Nevertheless, “[i]n considering the reasonableness of an officer's actions, [the court] must consider the facts at the moment that the challenged force was employed.” Ray, 781 F.3d at 101. Foremost, “the reasonableness of force employed can turn on a change of circumstances during an encounter lasting only a few seconds.” Harris v. Pittman, 927 F.3d 266, 274 (4th Cir. 2019) (citing Waterman, 393 F.3d at 481); Betton v. Belue, 942 F.3d 184, 191 (4th Cir. 2019). And our Court of Appeals “ha[s] made clear that the justification for using protective force expires at the very moment a threat is neutralized.” Dean v. Jones, 984 F.3d 295, 305 (4th Cir. 2021); see also, e.g., Waterman, 393 F.3d at 481.
III.
In viewing the record in the light most favorable to Plaintiff, the Court finds that genuine issues of material fact exist as to the use of force against Ms. Stoneman.

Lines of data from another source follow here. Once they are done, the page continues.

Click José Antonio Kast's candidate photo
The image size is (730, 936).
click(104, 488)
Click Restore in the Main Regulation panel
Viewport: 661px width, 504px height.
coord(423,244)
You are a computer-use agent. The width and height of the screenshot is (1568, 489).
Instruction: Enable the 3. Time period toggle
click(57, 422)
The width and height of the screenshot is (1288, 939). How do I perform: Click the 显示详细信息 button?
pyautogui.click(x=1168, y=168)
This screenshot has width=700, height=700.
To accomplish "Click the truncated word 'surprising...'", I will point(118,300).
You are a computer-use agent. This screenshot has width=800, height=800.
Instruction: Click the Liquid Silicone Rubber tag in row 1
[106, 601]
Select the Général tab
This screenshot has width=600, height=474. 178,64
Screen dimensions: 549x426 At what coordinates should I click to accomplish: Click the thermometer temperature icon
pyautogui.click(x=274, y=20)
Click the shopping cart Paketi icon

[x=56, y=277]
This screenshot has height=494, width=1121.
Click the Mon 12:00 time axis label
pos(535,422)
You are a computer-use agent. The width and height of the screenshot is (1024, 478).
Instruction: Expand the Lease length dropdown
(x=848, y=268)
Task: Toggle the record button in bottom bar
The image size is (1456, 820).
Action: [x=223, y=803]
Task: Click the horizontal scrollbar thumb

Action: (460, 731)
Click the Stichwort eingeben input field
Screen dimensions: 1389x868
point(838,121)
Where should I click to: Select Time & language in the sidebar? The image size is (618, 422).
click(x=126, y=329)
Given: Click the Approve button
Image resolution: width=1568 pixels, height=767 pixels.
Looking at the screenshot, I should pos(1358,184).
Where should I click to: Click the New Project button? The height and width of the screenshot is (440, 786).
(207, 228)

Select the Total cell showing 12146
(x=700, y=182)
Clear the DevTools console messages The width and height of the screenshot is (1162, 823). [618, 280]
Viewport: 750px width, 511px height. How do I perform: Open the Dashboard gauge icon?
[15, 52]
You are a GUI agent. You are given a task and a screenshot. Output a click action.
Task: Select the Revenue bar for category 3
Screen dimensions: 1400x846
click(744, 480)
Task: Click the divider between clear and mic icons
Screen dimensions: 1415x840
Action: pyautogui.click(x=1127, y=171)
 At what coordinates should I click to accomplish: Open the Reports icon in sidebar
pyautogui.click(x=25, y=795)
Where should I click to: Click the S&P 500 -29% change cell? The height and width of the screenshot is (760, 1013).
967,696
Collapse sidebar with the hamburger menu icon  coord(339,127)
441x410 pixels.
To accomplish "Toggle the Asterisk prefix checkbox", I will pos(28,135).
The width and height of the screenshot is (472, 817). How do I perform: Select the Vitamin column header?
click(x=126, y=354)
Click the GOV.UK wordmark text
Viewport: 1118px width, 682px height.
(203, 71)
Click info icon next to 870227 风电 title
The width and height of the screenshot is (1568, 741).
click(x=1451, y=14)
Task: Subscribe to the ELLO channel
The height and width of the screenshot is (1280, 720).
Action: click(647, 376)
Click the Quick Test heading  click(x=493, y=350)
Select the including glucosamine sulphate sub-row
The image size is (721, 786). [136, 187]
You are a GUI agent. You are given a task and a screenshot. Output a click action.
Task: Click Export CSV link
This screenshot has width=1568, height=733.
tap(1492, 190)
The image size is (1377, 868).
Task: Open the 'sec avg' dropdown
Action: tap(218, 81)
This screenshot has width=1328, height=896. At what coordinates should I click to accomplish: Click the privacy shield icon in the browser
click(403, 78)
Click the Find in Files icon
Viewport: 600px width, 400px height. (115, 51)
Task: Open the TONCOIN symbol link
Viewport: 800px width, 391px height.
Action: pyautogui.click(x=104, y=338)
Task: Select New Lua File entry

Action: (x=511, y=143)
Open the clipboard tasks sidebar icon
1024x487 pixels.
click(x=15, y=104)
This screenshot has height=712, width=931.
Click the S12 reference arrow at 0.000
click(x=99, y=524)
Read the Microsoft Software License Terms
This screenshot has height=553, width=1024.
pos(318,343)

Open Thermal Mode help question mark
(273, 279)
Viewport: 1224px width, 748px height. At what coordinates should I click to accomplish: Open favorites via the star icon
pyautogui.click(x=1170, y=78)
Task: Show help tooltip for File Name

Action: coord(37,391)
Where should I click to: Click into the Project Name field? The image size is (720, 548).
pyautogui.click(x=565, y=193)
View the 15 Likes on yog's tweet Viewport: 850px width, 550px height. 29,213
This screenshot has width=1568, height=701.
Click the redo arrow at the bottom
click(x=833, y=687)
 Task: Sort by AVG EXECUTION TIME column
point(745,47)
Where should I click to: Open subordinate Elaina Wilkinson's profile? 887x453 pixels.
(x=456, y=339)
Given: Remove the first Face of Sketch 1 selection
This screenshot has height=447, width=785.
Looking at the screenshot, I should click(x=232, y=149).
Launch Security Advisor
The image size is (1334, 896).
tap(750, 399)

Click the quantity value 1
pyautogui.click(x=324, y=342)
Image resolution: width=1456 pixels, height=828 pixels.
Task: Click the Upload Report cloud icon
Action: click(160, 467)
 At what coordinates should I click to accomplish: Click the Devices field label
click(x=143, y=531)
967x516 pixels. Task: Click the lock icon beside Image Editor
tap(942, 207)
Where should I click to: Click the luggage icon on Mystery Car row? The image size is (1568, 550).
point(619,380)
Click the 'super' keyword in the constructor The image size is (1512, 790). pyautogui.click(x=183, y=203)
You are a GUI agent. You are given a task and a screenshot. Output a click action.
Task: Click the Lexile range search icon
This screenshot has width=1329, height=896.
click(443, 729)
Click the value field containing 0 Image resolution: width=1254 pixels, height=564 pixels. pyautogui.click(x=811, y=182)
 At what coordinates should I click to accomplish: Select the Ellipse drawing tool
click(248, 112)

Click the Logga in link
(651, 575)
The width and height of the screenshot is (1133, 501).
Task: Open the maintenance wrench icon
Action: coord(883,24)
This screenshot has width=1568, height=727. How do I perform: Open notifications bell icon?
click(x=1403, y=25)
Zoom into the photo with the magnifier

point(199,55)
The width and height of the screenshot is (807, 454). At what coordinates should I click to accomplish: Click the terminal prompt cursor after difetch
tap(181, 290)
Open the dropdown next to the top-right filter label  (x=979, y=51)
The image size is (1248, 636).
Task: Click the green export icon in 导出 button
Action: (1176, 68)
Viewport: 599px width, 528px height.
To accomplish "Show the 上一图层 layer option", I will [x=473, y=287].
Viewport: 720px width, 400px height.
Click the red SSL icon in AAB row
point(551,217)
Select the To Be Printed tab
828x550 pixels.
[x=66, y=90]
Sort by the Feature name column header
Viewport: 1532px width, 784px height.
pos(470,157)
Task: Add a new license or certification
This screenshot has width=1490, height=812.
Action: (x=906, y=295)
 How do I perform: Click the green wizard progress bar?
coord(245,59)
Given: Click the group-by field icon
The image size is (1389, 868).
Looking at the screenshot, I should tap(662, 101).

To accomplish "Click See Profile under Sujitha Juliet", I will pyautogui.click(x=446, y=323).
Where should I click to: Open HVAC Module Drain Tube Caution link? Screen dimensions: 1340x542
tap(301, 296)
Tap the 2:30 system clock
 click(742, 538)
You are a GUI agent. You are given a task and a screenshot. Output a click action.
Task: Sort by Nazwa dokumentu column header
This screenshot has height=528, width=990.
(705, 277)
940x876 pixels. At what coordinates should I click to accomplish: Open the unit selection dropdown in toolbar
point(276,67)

The facility video does not depict the events as they occurred inside Cell H-4, and the testimonies of Plaintiff and both Defendants are inconsistent. The factual inconsistencies between the parties' testimonies do not allow the Court to consider the thin yet important line between legitimate correctional force and excessive force. Inasmuch as this purely factual determination is extant, and the Court is required to treat as true Ms. Stoneman's version of events, neither prong of the qualified immunity inquiry is susceptible to judgment as a matter of law.
Based upon the foregoing discussion, the Court DENIES C.O. Brown and C.O. Bare's Motion for Summary Judgment. [Doc. 96].
The Clerk is directed to transmit a copy of this written opinion and order to counsel of record and to any unrepresented party.